Some of Plaintiff's media sources cited in the opposition do not refer to Samsung, and as a result, are not discussed here. For example, Plaintiff cites to SAC ¶ 165, which refers to a Gizmo China report relating to Xiaomi's overheating problems. Additionally, some of Plaintiff's media sources do not report that Samsung encountered overheating with the 810 during testing and those articles will likewise be omitted from this analysis. --------

c. News Publications Regarding an Updated Version of the 810

Plaintiff's third reason asserts that several news publications reported that Qualcomm offered Samsung an updated version of the 810 to remedy overheating issues. The SAC alleges that on January 22, 2015, the Wall Street Journal reported that "Qualcomm offered a 'fix' to the 810's overheating issues in the form of a modified chip in an effort to get Samsung to use it in their Galaxy S6," which would be available in March 2015. SAC ¶ 200. Two days later, on January 24, 2015, GSM Arena confirmed the Wall Street Journal's report, stating that "Qualcomm is developing an updated version of the SoC for Samsung to use," and that this news "comes as a bit of an acknowledgment by Qualcomm of the chipset's issues, which the company has strenuously denied so far." SAC ¶ 201. On January 27, 2015, Android Authority reported that Qualcomm's modification of the 810 would effectively admit that the 810 overheats. SAC ¶202. On January 28, 2015, Korea Times reported that "Qualcomm plans to update the chip to fix these issues after Samsung Electronics decided to ditch the chip for its Galaxy S6 model." SAC ¶ 203. These reports make it plausible that Qualcomm offered a modified version of the 810 to address overheating, but on their own does not make it plausible that Samsung abandoned the 810 because of overheating.

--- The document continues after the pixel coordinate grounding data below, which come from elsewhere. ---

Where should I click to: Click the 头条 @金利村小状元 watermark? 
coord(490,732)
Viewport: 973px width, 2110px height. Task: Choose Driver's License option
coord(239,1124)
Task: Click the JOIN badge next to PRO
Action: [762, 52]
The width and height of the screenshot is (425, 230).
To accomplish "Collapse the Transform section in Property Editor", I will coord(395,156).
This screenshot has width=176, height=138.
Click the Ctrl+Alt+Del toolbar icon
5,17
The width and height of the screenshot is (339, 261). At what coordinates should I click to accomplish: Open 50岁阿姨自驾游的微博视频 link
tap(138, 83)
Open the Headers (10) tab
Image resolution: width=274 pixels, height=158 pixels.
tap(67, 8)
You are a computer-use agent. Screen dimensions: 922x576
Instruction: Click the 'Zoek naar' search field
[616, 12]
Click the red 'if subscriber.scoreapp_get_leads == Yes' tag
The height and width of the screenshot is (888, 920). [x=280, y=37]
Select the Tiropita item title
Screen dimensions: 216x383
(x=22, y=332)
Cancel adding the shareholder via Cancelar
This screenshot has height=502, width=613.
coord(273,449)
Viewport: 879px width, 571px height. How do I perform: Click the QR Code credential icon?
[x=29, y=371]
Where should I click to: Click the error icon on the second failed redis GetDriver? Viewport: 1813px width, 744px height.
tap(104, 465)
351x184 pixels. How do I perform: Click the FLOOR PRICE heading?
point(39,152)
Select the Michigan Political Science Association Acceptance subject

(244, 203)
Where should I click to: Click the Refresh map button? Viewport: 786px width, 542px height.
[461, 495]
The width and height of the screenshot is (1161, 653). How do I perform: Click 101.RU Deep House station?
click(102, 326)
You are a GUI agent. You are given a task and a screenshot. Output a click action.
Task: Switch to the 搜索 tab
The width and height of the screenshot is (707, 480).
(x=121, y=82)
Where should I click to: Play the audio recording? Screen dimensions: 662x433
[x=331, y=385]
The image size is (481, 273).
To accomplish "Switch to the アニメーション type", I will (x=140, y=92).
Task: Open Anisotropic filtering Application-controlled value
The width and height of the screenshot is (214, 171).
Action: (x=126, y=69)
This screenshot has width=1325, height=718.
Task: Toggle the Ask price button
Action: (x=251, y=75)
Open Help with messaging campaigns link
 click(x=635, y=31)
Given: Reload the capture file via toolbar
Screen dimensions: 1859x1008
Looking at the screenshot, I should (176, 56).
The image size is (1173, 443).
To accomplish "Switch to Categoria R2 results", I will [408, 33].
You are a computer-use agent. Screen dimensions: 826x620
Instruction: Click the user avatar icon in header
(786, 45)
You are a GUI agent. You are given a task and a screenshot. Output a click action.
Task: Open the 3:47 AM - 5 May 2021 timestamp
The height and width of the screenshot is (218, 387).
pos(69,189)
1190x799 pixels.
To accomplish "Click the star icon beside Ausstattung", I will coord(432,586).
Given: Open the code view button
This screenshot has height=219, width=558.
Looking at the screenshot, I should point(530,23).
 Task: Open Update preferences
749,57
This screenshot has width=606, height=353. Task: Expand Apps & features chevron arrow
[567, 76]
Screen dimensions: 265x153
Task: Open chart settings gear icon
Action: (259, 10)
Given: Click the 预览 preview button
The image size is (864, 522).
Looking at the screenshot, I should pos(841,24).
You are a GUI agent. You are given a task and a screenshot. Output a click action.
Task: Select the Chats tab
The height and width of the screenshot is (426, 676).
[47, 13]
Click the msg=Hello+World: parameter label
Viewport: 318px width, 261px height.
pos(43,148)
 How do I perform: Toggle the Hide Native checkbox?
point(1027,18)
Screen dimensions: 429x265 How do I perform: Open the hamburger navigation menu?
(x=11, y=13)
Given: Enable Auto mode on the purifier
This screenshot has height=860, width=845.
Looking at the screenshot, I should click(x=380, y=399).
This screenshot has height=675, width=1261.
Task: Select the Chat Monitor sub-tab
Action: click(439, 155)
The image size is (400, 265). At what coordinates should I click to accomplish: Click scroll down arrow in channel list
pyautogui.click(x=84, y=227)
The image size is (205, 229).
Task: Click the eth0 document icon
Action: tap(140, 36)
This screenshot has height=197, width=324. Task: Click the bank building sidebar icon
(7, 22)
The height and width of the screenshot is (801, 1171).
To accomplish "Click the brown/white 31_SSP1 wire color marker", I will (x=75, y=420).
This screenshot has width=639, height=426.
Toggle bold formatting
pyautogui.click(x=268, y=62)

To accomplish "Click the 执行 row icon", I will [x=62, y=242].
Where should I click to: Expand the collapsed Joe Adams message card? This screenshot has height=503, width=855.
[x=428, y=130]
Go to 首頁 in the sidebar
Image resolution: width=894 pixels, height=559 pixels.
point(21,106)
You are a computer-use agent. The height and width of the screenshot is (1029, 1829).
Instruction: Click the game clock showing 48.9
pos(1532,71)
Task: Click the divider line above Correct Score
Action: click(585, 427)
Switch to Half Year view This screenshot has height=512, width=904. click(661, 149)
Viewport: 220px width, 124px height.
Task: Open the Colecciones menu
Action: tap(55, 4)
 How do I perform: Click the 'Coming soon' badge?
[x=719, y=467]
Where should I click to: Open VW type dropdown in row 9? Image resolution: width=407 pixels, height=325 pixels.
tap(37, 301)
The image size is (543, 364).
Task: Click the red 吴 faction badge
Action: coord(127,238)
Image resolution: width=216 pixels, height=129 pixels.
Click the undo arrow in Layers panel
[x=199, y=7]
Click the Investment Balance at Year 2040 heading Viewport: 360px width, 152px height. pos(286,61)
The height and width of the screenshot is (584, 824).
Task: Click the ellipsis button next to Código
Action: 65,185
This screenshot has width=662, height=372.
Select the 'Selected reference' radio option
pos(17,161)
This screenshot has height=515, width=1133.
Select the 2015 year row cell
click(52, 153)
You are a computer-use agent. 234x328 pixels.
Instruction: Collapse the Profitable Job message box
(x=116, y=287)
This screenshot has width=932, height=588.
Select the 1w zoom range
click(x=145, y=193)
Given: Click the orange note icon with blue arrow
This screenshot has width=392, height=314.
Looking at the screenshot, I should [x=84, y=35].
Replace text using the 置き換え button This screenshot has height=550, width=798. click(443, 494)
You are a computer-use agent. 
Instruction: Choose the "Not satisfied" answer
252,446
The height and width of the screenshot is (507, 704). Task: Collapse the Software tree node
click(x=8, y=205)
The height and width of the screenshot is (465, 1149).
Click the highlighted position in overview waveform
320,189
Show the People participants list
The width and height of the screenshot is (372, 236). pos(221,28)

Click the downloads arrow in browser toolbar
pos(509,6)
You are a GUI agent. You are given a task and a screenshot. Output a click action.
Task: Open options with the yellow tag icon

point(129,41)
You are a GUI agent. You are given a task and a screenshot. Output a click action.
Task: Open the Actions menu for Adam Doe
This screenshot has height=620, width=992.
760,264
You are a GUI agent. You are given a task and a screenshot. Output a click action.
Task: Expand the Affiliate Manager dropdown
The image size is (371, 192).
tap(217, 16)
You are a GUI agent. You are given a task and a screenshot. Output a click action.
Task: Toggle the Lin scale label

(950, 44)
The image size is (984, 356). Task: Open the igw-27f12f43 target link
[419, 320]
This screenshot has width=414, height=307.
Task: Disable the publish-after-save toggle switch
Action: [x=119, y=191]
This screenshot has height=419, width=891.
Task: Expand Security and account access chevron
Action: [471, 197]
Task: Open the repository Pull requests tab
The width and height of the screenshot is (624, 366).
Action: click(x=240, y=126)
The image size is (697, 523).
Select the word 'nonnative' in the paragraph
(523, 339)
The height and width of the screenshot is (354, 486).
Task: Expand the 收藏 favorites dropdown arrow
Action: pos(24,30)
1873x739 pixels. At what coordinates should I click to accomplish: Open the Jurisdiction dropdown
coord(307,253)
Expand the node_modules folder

d. Samsung's Pattern of Using Snapdragon Chips

Plaintiff's fourth and final reason asserts that Samsung's pattern of using a Snapdragon SoC in every Galaxy device since 2011, except for the S6, supports an inference that Samsung rejected the 810 due to its overheating issues. Oppo. at 23. On its own, this fact would merely make it possible that the Samsung rejected the 810 because of overheating issues. However, in line with the additional facts alleged by Plaintiff, it is plausible that Samsung's decision not to use the 810 in the Galaxy S7 was related to the 810's overheating.

e. It is Plausible that Samsung Decided Against the 810 Because of its Overheating Issues

As a result, Plaintiff's SAC no longer bases its contention that Samsung decided not to use the 810 due to the 810's overheating issues on undetailed allegations based on a confidential witness and unidentified sources. Plaintiff now supports the allegation with several confidential witnesses, media sources' reports, and Samsung's pattern of using Snapdragon SoCs. While each of these reasons on its own might be insufficient to support the allegation that Samsung decided not to use the 810 because of its overheating issues, the facts alleged corroborate one another and make it plausible that Samsung found overheating in the 810 to be dispositive.

However, statements that the 810 is "on track" and commercial devices with the 810 are expected to be available in 1H 2015 are not a material misrepresentation or omission regardless of the reason behind Samsung's decision. The statements between December 4, 2014 and January 7, 2015 could lead one to opine that Samsung is expected to use the 810, but could also mean that the 810 will not be used by Samsung but that the 810 remains on track with other OEMs. The statements themselves did not affirmatively lead the market to one conclusion or the other, and thus they are not actionable. In re OmniVision Techs., Inc. Sec. Litig., 937 F. Supp. 2d at 1102. Further, Plaintiff does not allege when Samsung's decision became final, and only alleges that during the timeframe of these statements Samsung had informed Qualcomm it "planned" to abandon the 810.

v. Conclusion

In summation, Defendants' statements that the 810 was "on track," that it was expected to be available in 1H 2015, and that there aren't any significant technical issues that will cause a delay, are not material misrepresentations or omissions because Plaintiff failed to allege that Defendants' knew the expected release date was "insurmountable or particularly significant." See In re NVE Corp. Secs. Litig., 551 F. Supp. 2d at 884. The fact that several OEMs were ultimately commercially available in 1H 2015 undercuts Plaintiff's argument.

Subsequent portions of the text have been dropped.